# [PASSAGE SHOWN]
Content starts

Officers kill 2 in Baltimore County incidents High-speed chase assault case end in deaths

police slay 3 in 9 days

April 26, 1993|By Eric Siegel | Eric Siegel,Staff Writer

It was reported incorrectly in The Sun yesterday that Antonio Carlos Towns, who was fatally shot by a state trooper while being arrested Sunday, lived in Towson a few blocks from where he was killed. In fact, Mr. Towns lived in the Govans section of Baltimore City.

The Sun regrets the errors.

A state trooper's gunshot -- which authorities said was accidental -- killed a motorist who had been stopped in Towson after a high-speed chase in one of two fatal encounters between police officers and civilians yesterday in Baltimore County.

In the other incident, a Baltimore County officer shot and killed a man brandishing a gun during a domestic argument in Edgemere, police said.


The motorist -- 34-year-old Antonio Carlos Towns, of the 5200 block of Kenilworth Ave., Towson -- was stopped on Charles Street just south of the Baltimore Beltway after two state troopers had pursued his red 1987 Corvette at speeds up to 81 mph yesterday morning, police said.

Content ends

# [TASK LIST]
(a) Repeat the news report on the Baltimore County police shootings word for word, between "A state trooper's" and "in Baltimore County.", inclusive.
(b) Carry on writing the news report on the Baltimore County police shootings from its last sentence.

# [DATASET CONTENT]

Content starts

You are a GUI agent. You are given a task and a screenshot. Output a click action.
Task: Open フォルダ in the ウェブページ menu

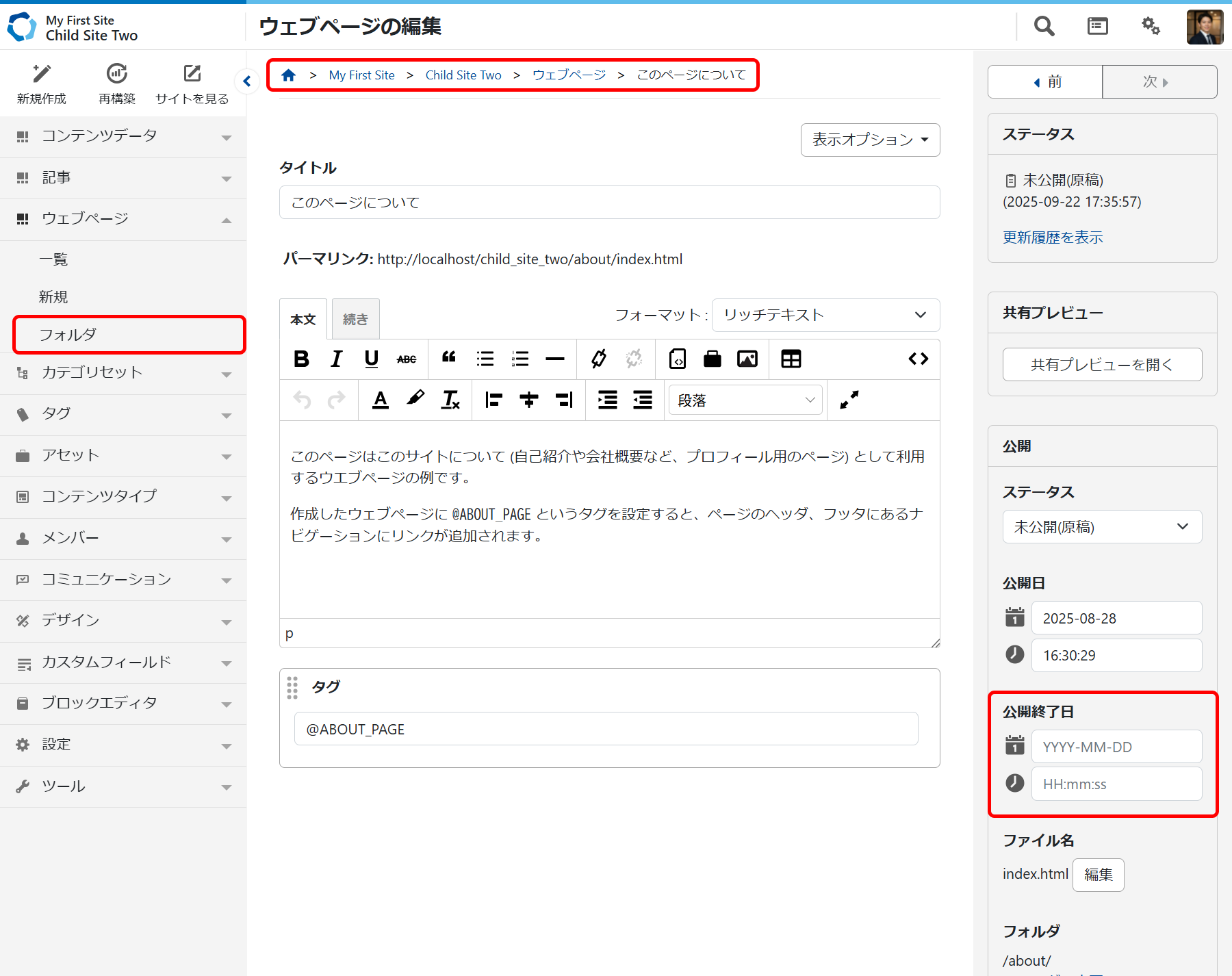click(x=129, y=335)
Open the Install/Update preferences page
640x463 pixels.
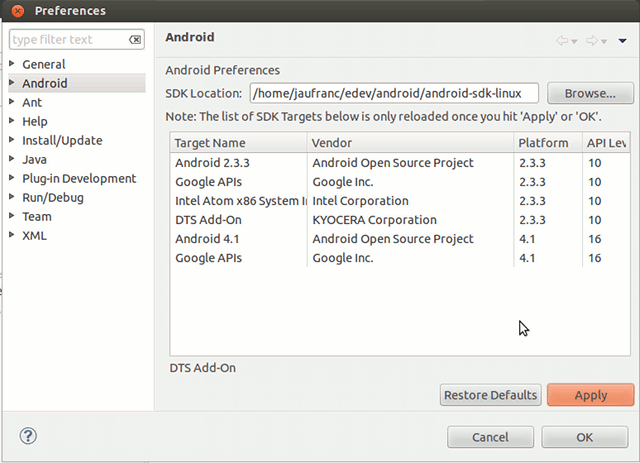62,140
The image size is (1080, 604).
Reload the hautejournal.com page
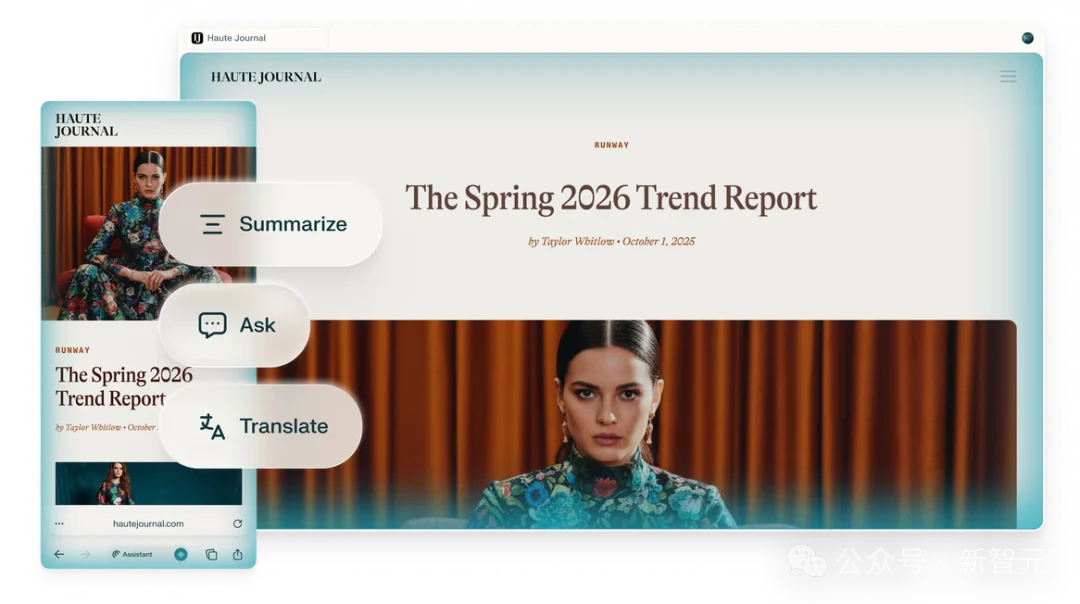pyautogui.click(x=237, y=523)
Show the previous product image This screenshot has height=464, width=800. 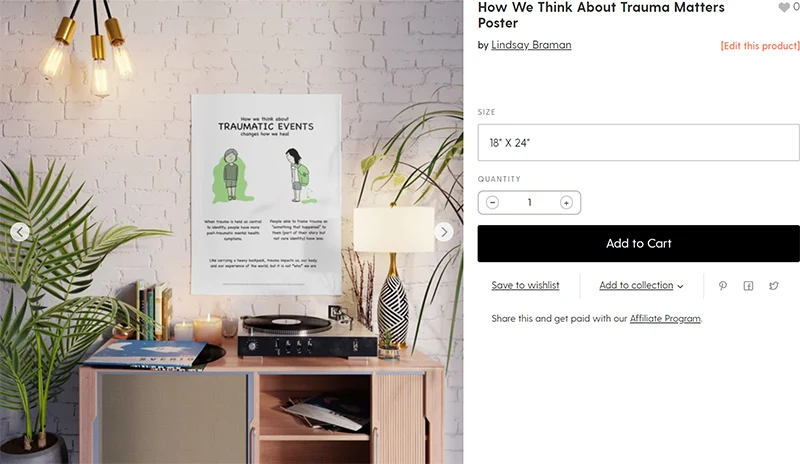pyautogui.click(x=20, y=232)

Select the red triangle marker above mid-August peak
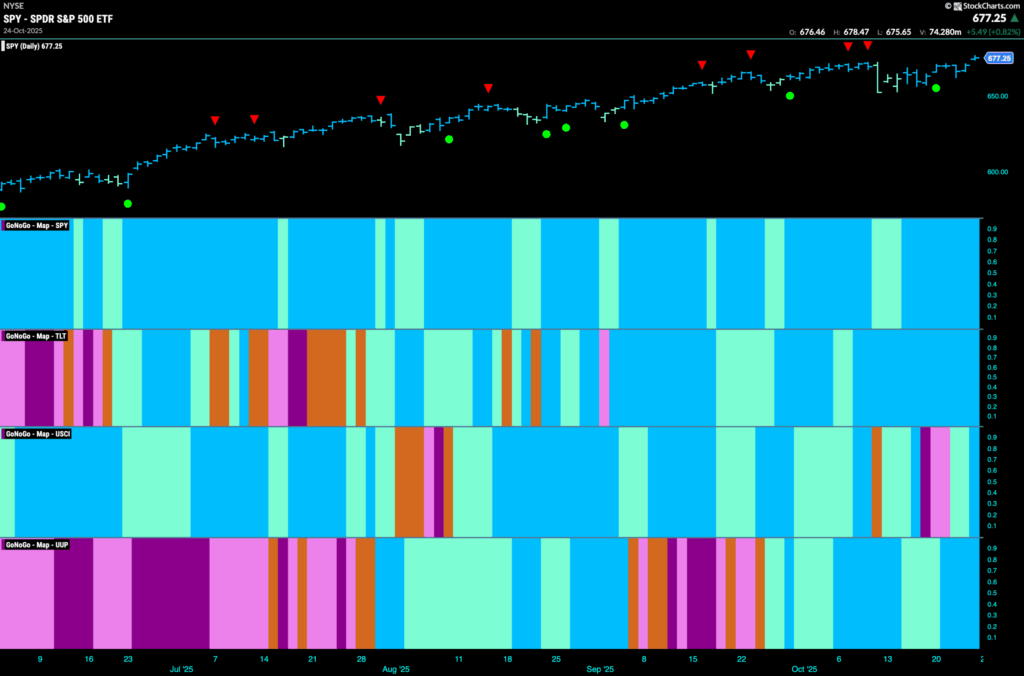488,88
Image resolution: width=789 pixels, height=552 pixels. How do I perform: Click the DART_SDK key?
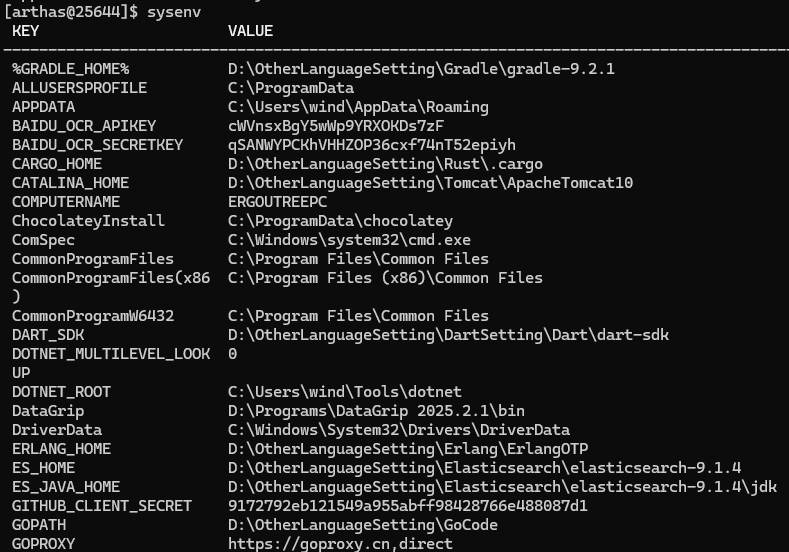[48, 335]
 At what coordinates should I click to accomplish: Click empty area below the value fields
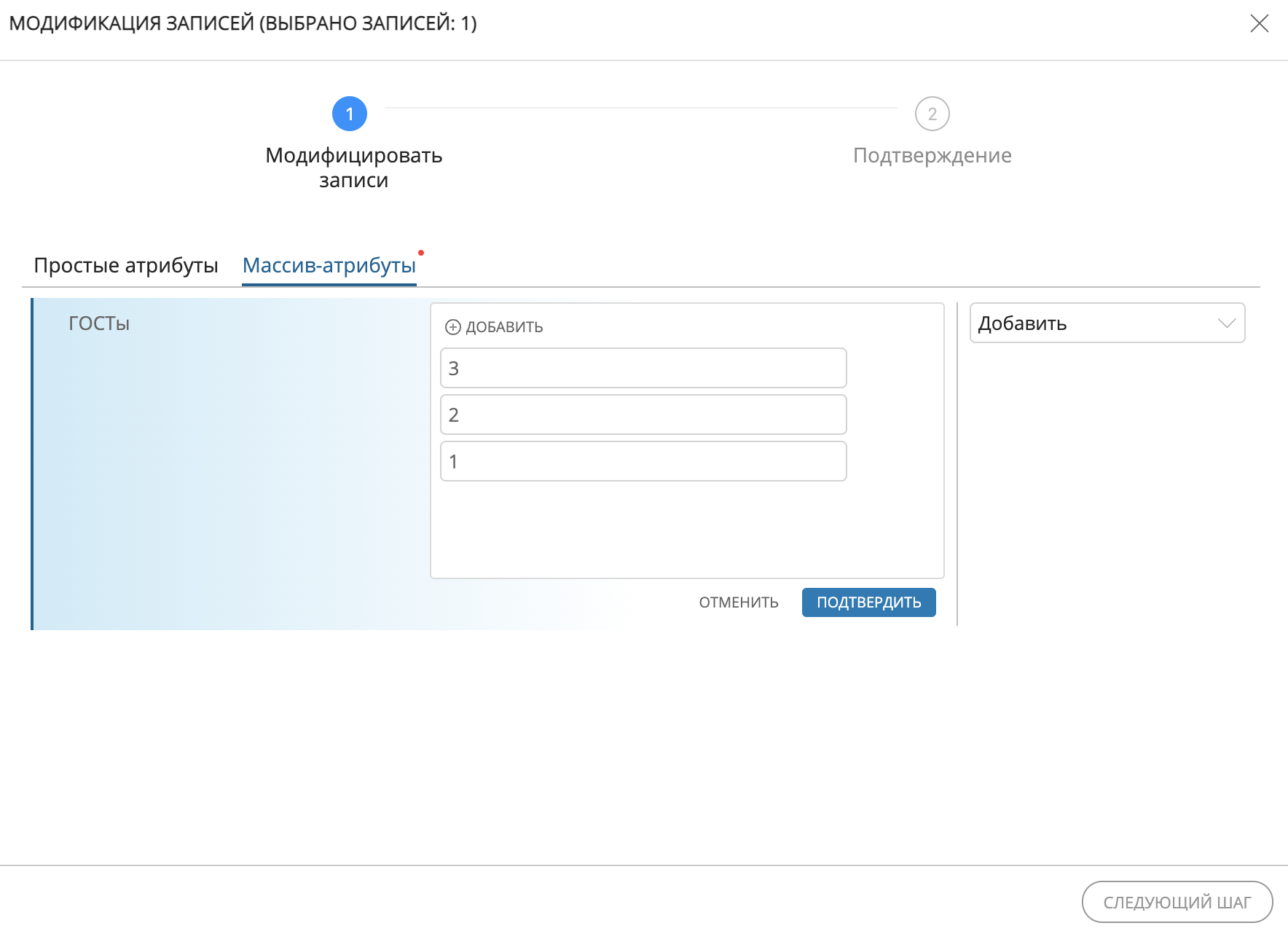coord(686,530)
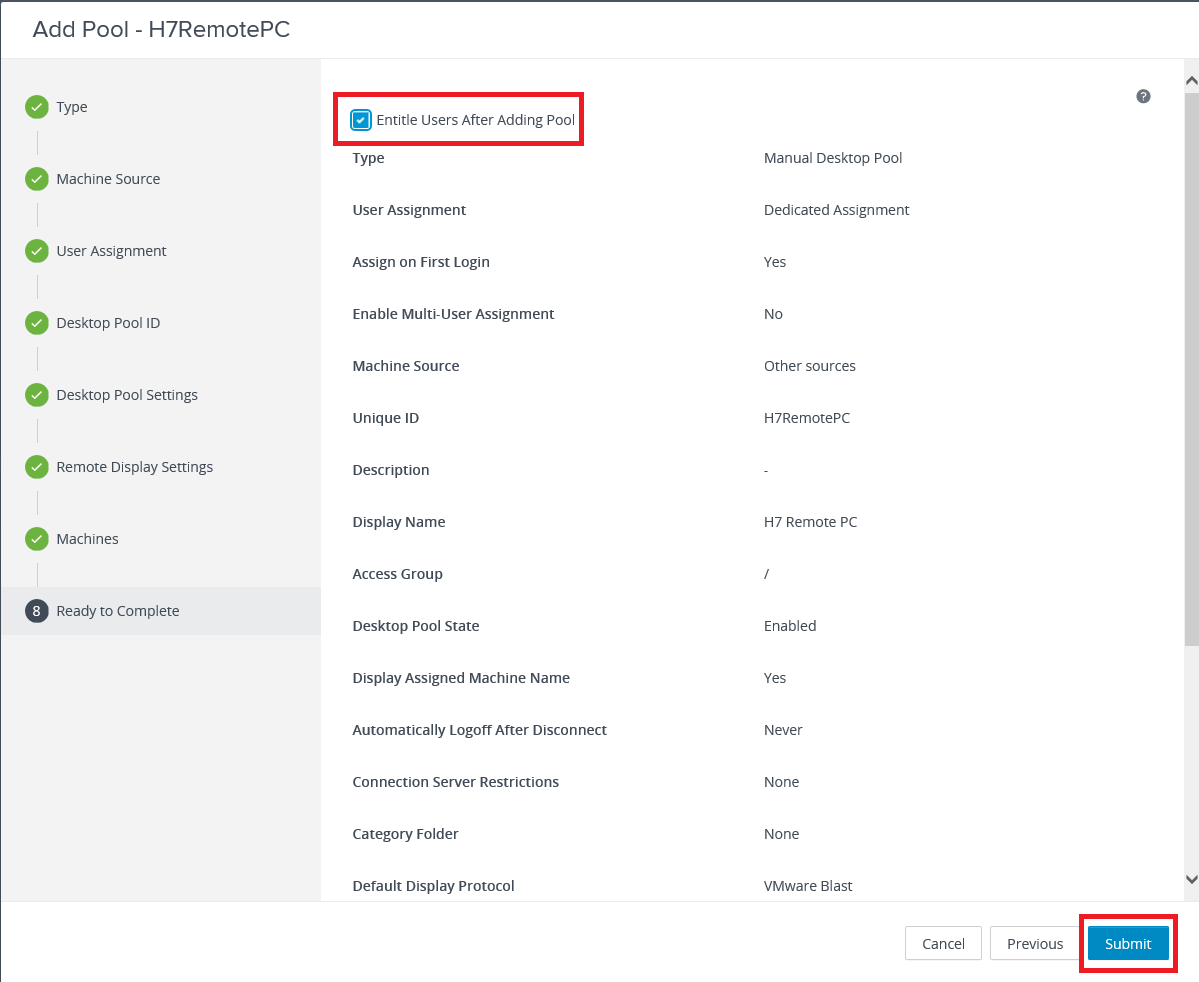1199x982 pixels.
Task: Click the Machine Source step checkmark icon
Action: coord(37,179)
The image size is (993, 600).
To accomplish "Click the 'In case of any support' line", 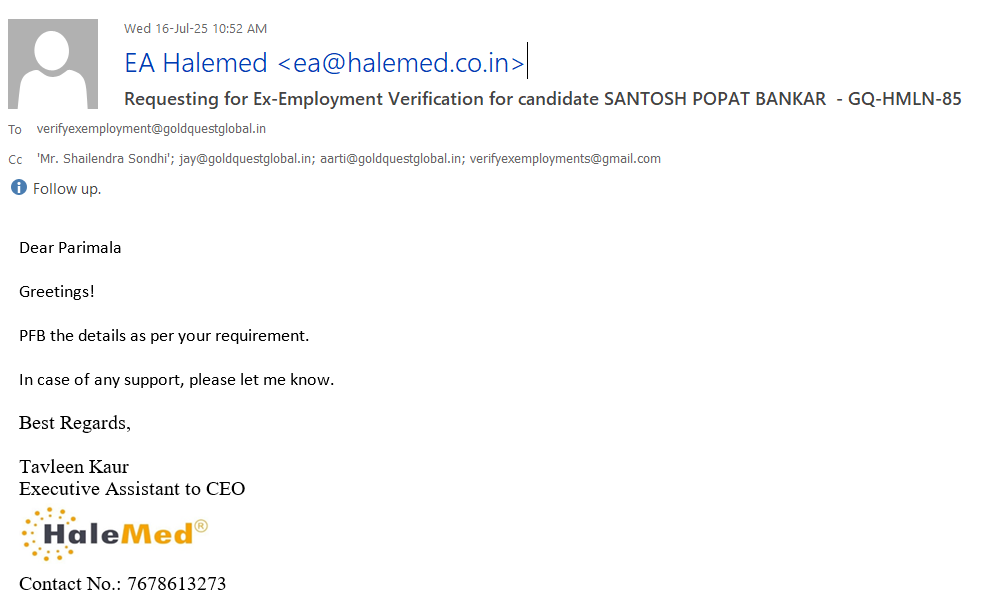I will [x=176, y=379].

Content ends

# [ANSWERS IN ORDER]
(a)
A state trooper's gunshot -- which authorities said was accidental -- killed a motorist who had been stopped in Towson after a high-speed chase in one of two fatal encounters between police officers and civilians yesterday in Baltimore County.

(b)
The police alleged that Mr. Towns was resisting arrest by "tensing up" his body when Trooper Chad P. Hymel's gun inadvertently went off, fatally wounding him in the chest.

The second officer, Trooper Nicholas J. Over Jr., had begun pursuing Mr. Towns on Interstate 83 near Mount Carmel Road, said Cpl. J. Scott McCauley, a state police spokesman. But Trooper Over lost the Corvette a few miles south around Belfast Road when Mr. Towns slowed and moved to the shoulder, then gunned the car and took off, Corporal McCauley said.

He spotted the Corvette a few minutes later on Seminary Avenue in Towson, radioed for help and began a three-minute chase, Corporal McCauley said.

Troopers Over and Hymel "boxed in" Mr. Towns' car in the left southbound lane of Charles Street, just south of the Beltway, Corporal McCauley said. A Baltimore County police officer arrived in time to witness the shooting, he said.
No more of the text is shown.